Objective To investigate the gastrin level in patients with type 2 diabetes mellitus (T2DM) with gastroesophageal reflux disease (GERD), and analyze the possible mechanism of gastrin in the pathogenesis of T2DM combined with GERD. Methods Thirty-eight patients with T2DM combined with GERD treated between January 2013 and January 2015 were designated as group A; 40 patients with T2DM only were regarded as group B; 36 patients with GERD only were regarded as group C; and another 40 healthy volunteers who underwent physical examination at the same period were regarded as group D. The fasting serum levels of gastrin were measured and compared among the above four groups.

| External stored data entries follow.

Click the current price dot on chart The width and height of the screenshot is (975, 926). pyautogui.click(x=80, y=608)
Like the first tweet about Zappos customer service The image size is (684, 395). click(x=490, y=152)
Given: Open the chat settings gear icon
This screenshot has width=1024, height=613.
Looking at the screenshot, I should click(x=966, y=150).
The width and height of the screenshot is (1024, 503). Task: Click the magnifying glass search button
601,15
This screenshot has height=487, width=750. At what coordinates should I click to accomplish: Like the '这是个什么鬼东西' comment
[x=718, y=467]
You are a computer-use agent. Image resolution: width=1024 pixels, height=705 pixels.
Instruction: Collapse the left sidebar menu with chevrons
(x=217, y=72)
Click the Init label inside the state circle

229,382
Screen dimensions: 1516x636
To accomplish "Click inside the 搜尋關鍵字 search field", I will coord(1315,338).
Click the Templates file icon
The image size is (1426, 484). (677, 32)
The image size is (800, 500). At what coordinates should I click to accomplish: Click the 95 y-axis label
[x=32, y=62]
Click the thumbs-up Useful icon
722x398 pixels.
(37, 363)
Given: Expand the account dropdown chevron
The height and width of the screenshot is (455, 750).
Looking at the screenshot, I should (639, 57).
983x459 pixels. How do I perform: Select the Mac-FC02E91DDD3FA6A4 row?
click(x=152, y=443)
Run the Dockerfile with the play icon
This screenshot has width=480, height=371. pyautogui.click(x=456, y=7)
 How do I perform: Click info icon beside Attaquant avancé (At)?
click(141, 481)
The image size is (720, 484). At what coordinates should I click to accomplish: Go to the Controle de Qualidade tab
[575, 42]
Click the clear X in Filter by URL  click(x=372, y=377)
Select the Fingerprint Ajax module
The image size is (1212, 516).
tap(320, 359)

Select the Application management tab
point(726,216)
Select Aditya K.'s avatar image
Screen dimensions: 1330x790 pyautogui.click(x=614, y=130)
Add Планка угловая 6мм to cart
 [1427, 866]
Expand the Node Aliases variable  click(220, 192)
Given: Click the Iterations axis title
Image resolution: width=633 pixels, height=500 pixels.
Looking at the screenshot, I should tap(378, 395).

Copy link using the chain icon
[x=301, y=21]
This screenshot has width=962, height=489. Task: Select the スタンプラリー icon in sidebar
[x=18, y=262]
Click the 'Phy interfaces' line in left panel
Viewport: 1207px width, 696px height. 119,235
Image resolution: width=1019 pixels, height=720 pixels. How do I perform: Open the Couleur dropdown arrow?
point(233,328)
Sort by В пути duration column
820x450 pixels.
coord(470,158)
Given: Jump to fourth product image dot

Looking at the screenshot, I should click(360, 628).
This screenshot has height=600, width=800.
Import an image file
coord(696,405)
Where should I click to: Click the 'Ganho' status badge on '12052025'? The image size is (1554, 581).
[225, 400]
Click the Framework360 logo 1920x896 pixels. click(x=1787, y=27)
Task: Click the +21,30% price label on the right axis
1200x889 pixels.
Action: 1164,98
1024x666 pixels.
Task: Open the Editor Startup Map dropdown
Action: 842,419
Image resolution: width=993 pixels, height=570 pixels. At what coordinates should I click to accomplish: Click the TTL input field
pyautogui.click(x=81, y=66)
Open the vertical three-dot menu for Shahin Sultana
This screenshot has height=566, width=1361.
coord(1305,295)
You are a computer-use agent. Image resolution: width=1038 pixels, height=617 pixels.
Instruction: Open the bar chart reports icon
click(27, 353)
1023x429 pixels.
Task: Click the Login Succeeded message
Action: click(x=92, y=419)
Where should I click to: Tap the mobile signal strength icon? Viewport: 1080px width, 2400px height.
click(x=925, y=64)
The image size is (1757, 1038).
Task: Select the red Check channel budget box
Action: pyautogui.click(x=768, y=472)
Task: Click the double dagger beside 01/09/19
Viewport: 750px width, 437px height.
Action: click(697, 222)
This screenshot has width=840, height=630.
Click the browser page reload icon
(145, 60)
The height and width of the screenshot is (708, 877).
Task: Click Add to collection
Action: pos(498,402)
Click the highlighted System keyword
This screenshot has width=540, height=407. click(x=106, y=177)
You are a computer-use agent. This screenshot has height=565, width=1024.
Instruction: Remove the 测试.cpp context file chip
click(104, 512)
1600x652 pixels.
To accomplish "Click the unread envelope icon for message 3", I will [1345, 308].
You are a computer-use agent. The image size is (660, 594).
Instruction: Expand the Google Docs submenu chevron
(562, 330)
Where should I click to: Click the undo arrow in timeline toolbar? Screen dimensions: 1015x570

Results The fasting serum level of gastrin was significantly higher in group A [(116.53±22.02) pg/mL] than group B [(101.89±20.76) pg/mL], group C [(90.04±21.16) pg/mL], and group D [(92.48±19.69) pg/mL] (P<0.01). The fasting serum level of gastrin in group B was significantly higher than group C and D (P<0.05). There was no significant difference between group C and D in terms of fasting serum level of gastrin (P>0.05). Conclusions There is a high level of gastrin in patients with GERD combined with T2DM. Abnormal secretion of gastrin may be closely related with the occurrence and development of T2DM and GERD.